Vito Todeschini, Università di Trento

In August 2017, the United Nations Human Rights Committee (HRC) presented the revised text of Draft General Comment 36 on the right to life (Draft GC 36), which offers an in-depth reading of Article 6 of the International Covenant on Civil and Political Rights (ICCPR or the Covenant). In discussing the protection of the right to life in situations of armed conflict, the HRC considers the relationship between the Covenant and International Humanitarian Law (IHL) (see here for an earlier commentary). In this post, I will analyse the HRC’s general approach to the interplay between the ICCPR and IHL, and look at how this is applied to the regulation of the use of force in armed conflicts. In particular, I will comment on the HRC’s failure to distinguish between the paradigms of the conduct of hostilities and law enforcement, which risks to undermine the protection of the right to life provided by the Covenant.

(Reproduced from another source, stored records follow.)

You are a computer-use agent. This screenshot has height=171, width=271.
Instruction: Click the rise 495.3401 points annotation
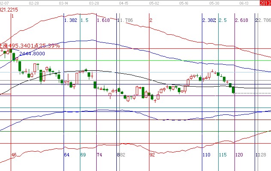pyautogui.click(x=30, y=45)
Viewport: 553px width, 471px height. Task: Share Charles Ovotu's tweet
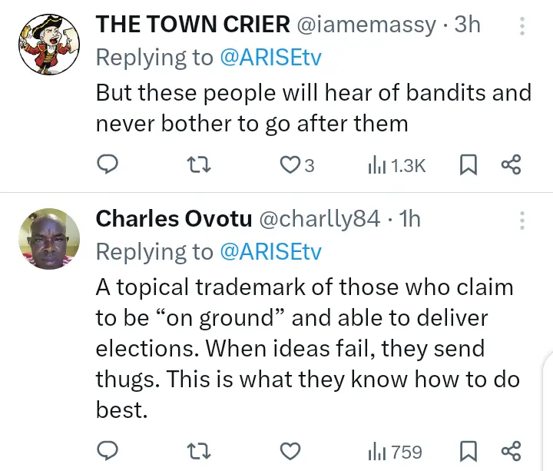coord(511,450)
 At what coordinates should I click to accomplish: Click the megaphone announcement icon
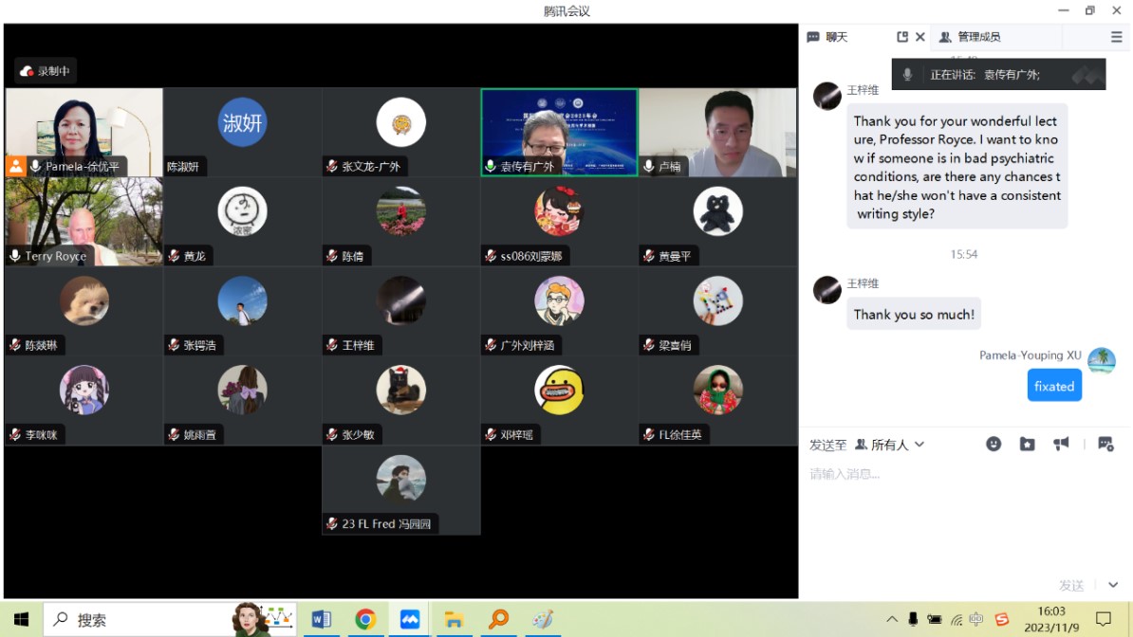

The Relationship between the ICCPR and IHL

In paragraph 67 of Draft GC 36, the HRC states the following:

«Like the rest of the Covenant, article 6 continues to apply also (to the conduct of hostilities) in situations of armed conflict to which the rules of international humanitarian law are applicable. While rules of international humanitarian law may be relevant for the interpretation and application of article 6, both spheres of law are complementary, not mutually exclusive.»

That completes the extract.